A might be surprising fact mentioned several times in The TeXbook and typesetting manuals at the time of moveable types, and modern typography book such as The Elements of Typographic Style (a very good book to read for anyone want to make their own books), is, when it is not likely to typeset a paragraph in a visual appearing way, the first thing to do is ask the author to rewrite the paragraph. Only start to seek suboptimal workarounds if the author was deceased.

If write with deliberate control, even the default document class would work well. In fact, there are many published computer science texts made with the default book class (or variants) from LaTeX, without changing the default Computer Modern font, going fancy with microtype etc, and I would consider it to be a pretty solid option. Example of such books includes Algorithms for Functional Programming by John David Stone, published by Springer, Domains and Lambda-Calculi by Roberto M. Amadio and Pierre-Louis Curien, part of the Cambridge Tracts in Theoretical Computer Science series (some other books from the series also use slightly tweaked default LaTeX class.

If pushing TeX to its limit, even with the fanciest extension and packages it would fail. Page breaking and layout decisions are based more on psychology factors more than can be judge by a simple algorithm, and there is no way leave everything to LaTeX before AI technology been implanted into it.

For KOMA-Script, from a personal perspective I would say it could be a bad idea to rely on an "external package" that is rapidly changing its interface. You would learn it the hard way when trying to modify the LaTeX document years later.

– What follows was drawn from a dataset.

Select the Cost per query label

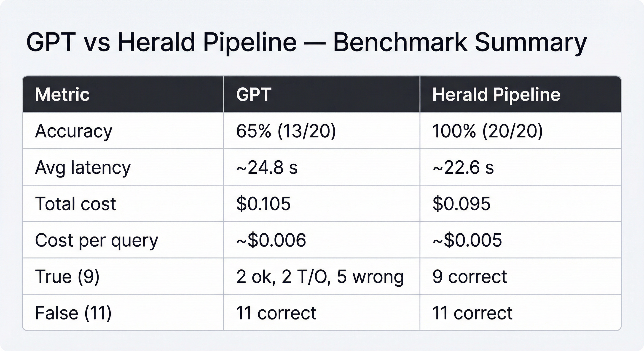coord(97,241)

I would recommend you make design decisions based on what you know you can make LaTeX work, rather than trying to implement everything told by your designer while don't understand the potential side effect of the changes. For example, microtype works by having a predefined set of configurations for a limited number of font, so you might have to tweak the parameters to make things right if a different font other than default is chosen, and it would easily be messed up if you don't have the font tweaking knowledge yourself while your designer cannot communicate the change their desire to you.